*** Records to process ***
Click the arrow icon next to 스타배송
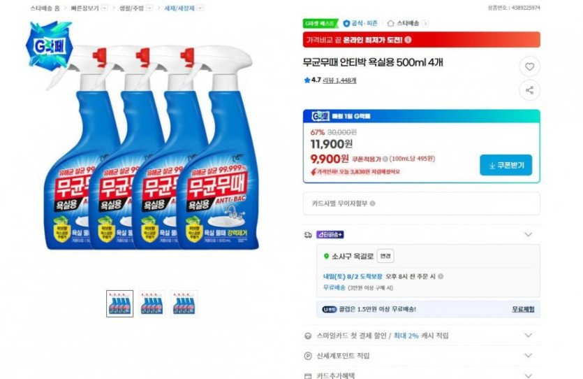Viewport: 583px width, 379px height. 426,23
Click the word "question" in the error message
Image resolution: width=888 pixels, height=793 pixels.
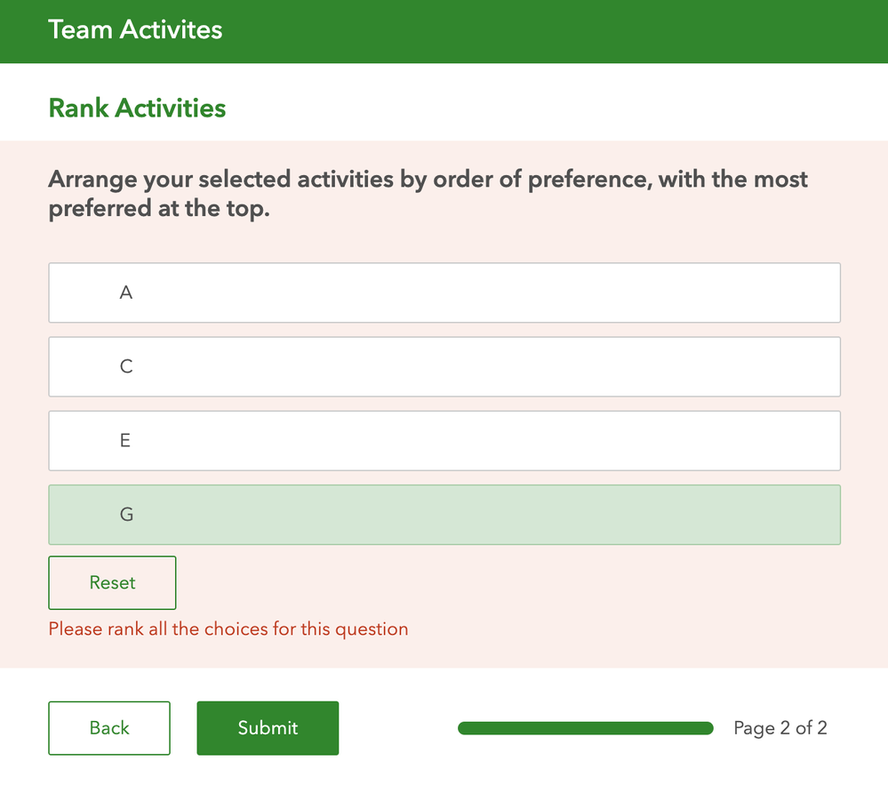pyautogui.click(x=375, y=629)
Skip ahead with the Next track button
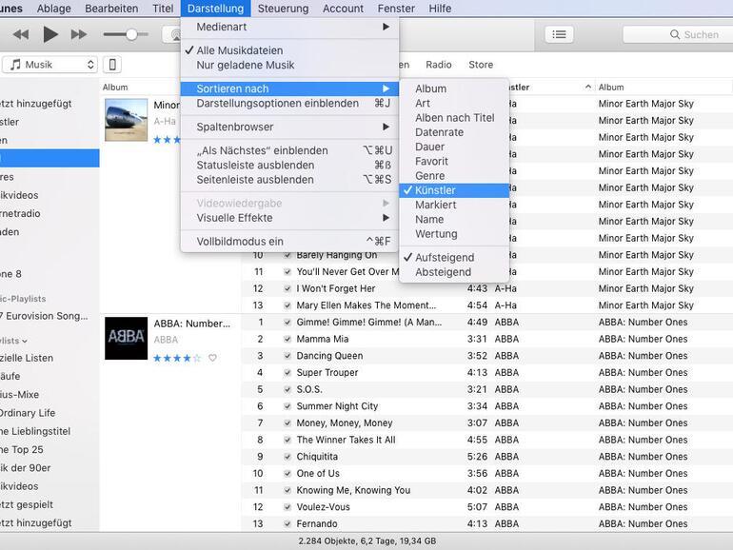Screen dimensions: 733x550 (x=79, y=34)
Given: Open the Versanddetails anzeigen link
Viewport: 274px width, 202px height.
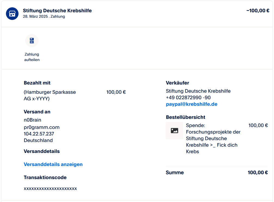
*** End of Records to process ***
**Task description**
The goal is an exact reprint of the entries, leaving out the pictures.

**Problem solution**
Click the arrow icon next to 스타배송
Viewport: 583px width, 379px height. 426,23
Click the word "question" in the error message
Image resolution: width=888 pixels, height=793 pixels.
pyautogui.click(x=375, y=629)
Skip ahead with the Next track button
Screen dimensions: 733x550 (x=79, y=34)
Given: Open the Versanddetails anzeigen link
Viewport: 274px width, 202px height.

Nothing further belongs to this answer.